● **Exercise details**
Take the lines from the one with "343x186 pixels. At" to the end of the listing, both ends included, and quote them exactly, leaving pictures out.

● **Extracted entries**
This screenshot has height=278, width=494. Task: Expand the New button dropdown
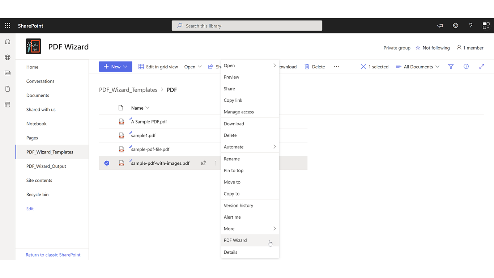[x=125, y=67]
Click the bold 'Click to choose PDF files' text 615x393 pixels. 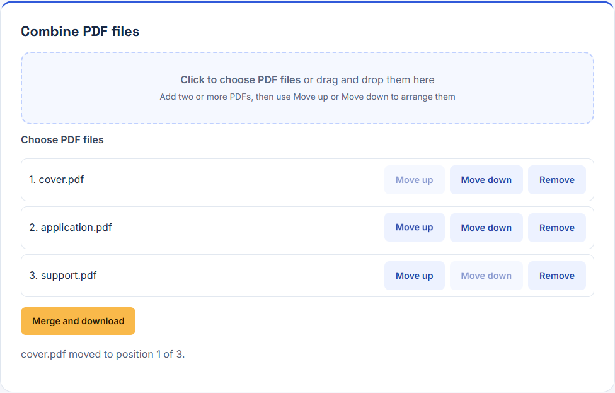(x=241, y=79)
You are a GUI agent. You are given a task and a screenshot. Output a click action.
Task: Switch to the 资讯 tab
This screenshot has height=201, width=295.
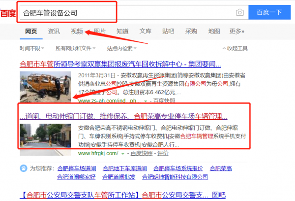[54, 32]
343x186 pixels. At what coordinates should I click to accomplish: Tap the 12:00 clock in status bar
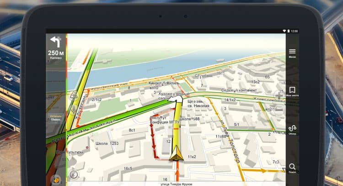click(x=294, y=31)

● **Task answer**
343x186 pixels. At what coordinates should I click to accomplish: Tap the 12:00 clock in status bar
click(x=294, y=31)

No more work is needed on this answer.